Para dimensionar el punto de quiebre, el Lic. Miguel retrocede unas décadas: “Hasta la década del 60/70, todo el valle de Antinaco-Los Colorados se abastecía de ríos: el Miranda, el Amarillo. En esos años comenzaron trabajos de relevamiento —a lomo de burro— del geól. Sosic y entre 1973 y 1975 se efectuaron estudios (INA-CRAS) que advirtieron los importantes reservorios de agua subterránea, que más adelante permitieron el desarrollo agrícola”. Ese reservorio se formó “durante miles de años, por lluvias y percolaciones que recargaron y saturaron los materiales del subsuelo”.

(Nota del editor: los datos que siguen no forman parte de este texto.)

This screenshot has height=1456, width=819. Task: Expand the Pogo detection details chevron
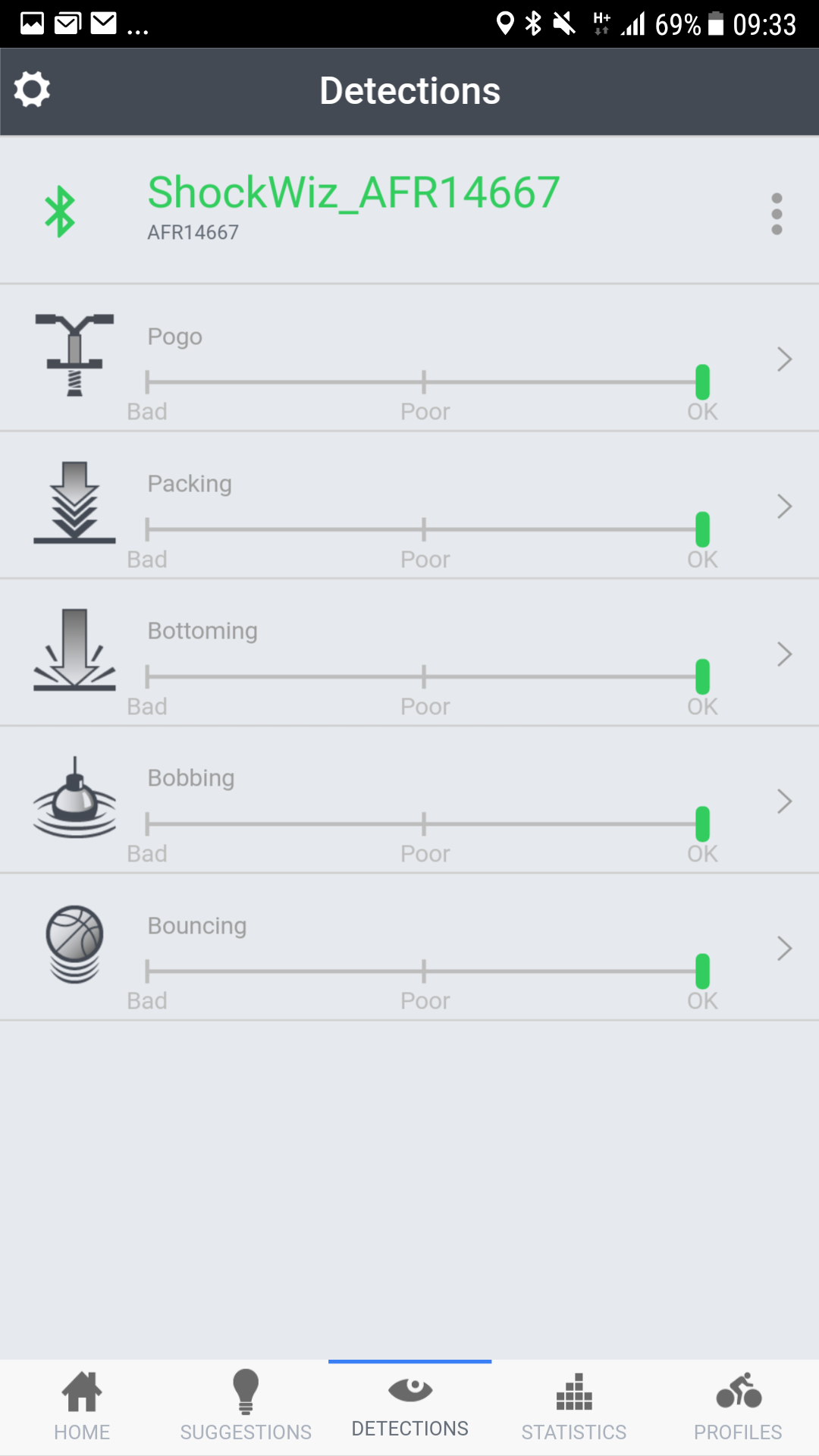point(784,359)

El conflicto aparece cuando el balance se invierte, y esto ya era advertido en los primeros informes de los años 70 y se agravó con el tiempo. Los productores tuvieron que profundizar pozos porque sus bombas ya no sacaban lo necesario. Lo que ingresaba al sistema no equilibraba lo que salía. “Se extrajo más de lo que debía y eso, tarde o temprano, produjo lo que estamos atravesando”.
Estudios del INA-CRAS y relevamientos del INTA confirmaron la tendencia: las reservas descienden y se produce esta crisis hídrica.
¿Cuánta agua queda?
El Licenciado precisa que “hay un volumen importante de agua subterránea almacenado en el valle Antinaco-Los Colorados. Se estima que hasta los 400 metros de profundidad hay reservas de buena calidad química”, pero advierte dos consecuencias: primero, los pozos viejos quedaron o quedarán obsoletos; segundo, acceder al agua cuesta cada vez más porque exige pozos más profundos y mayor consumo energético. Aquí aparece una variable nueva: los paneles solares como alternativa para la extracción, “pero eso no resuelve la raíz del problema, que es el uso racional”.

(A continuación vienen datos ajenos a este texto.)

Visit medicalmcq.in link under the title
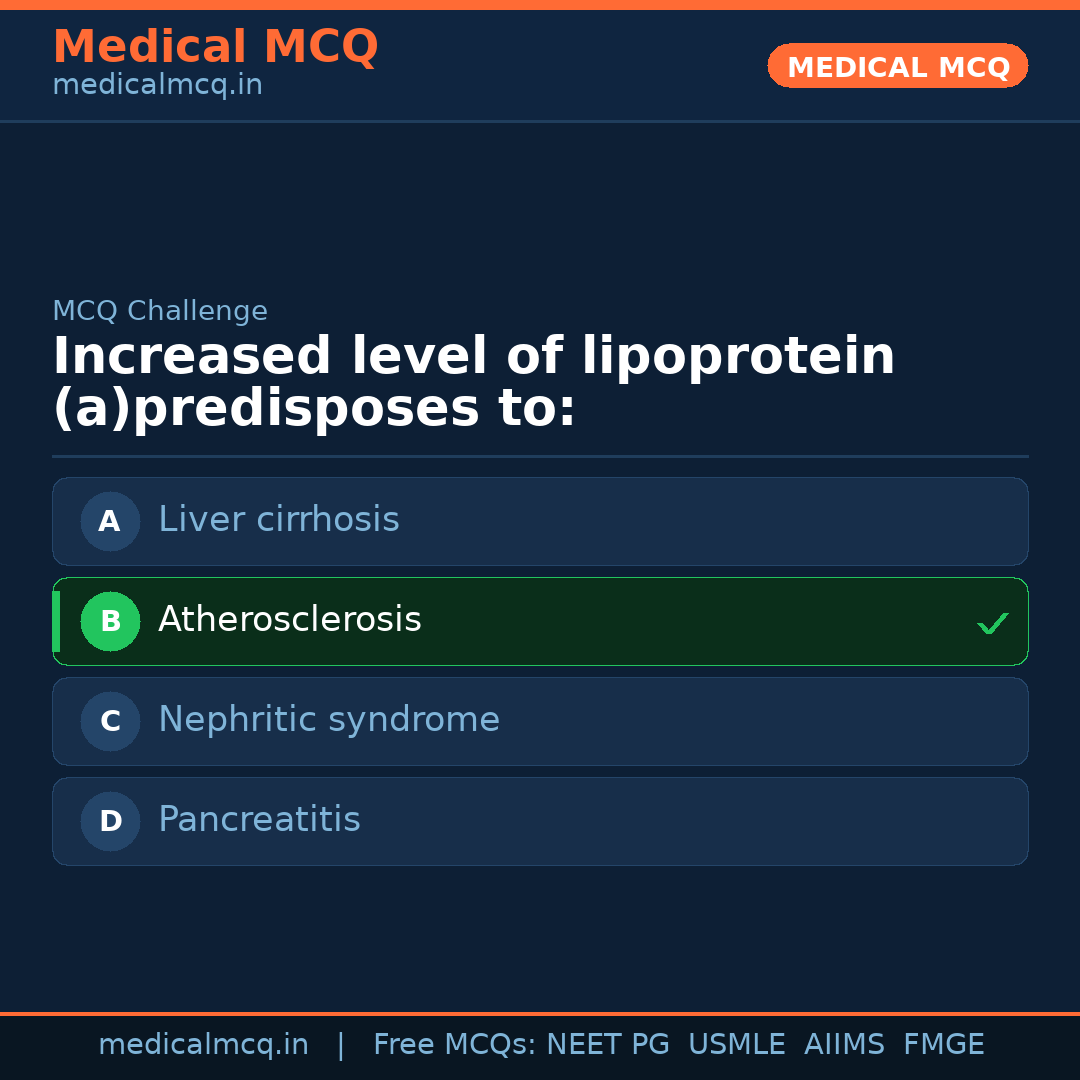(157, 85)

Miguel destaca que “hay productores que muestran sensibilidad instalando paneles y mejorando la aplicación del riego”, pero afirma que en numerosos casos existe un uso indiscriminado. También advierte una brecha económica entre quienes pueden acceder a ese equipamiento y quienes quedan fuera del sistema.
En el cuidado del agua —sostiene— no solo es responsabilidad de las fincas: el uso doméstico también incide en la conservación del recurso. Y baja un dato que expone la escala: “Hemos observado hogares con mangueras 24 horas regando. Si pusiéramos un medidor, allí donde deberían consumirse 1.000 litros diarios, el dispendio llega a 24.000. Ese patrón se repite en muchos hogares”.

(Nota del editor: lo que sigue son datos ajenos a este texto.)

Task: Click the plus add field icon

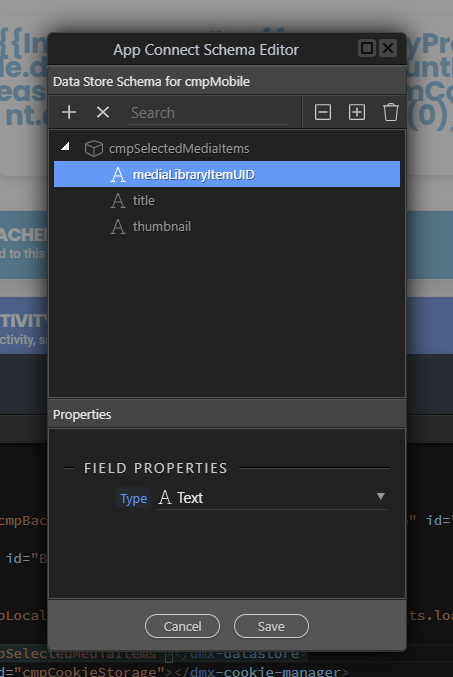Action: 69,112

El punto crítico: Chilecito y otros valles
Según explica, el punto más crítico está en el Valle de Chilecito, donde se ubican la mayoría de los pozos que abastecen a la ciudad. También llegan aguas de Santa Florentina mediante galerías filtrantes, pero los niveles bajan y —a diferencia del valle central— no es posible hacer pozos tan profundos. “Si se agota esa fuente, el problema para la ciudad será mayor”.
La alerta se ha extendido a toda La Rioja: algo similar ocurre en Capital, Aimogasta, Chamical, Chepes y otras localidades.
Conciencia sí, pero con regulación
Miguel sostiene que la conciencia ciudadana no alcanza por sí sola: “La conciencia es fundamental, pero debe ir acompañada de regulación”. Cita ejemplos como La Pampa, donde existe un umbral con tarifa plana y un costo exponencial por sobreconsumo: “No se priva a nadie del derecho humano al agua, pero el despilfarro tiene que tener un impacto económico muy elevado para que nadie lo haga”.
Entre las herramientas que considera necesarias, menciona la eficiencia de riego —agua justa y necesaria—, la inyección de agua a acuíferos en escenarios controlados, la medición obligatoria y la sectorización de redes para intervenir por áreas, y subraya que “medir el agua como medimos la luz es lógico. No podemos vivir sin agua”.
Hacia el final, Miguel deja una síntesis que no es alarmista sino directiva: “No hay que preocuparnos, hay que ocuparnos. Necesitamos espacios de discusión reales y trabajo multiactoral y multisectorial. Todas las acciones que permitan monitorear y mejorar el uso del recurso hídrico están bien, pero hay que reaccionar ahora”.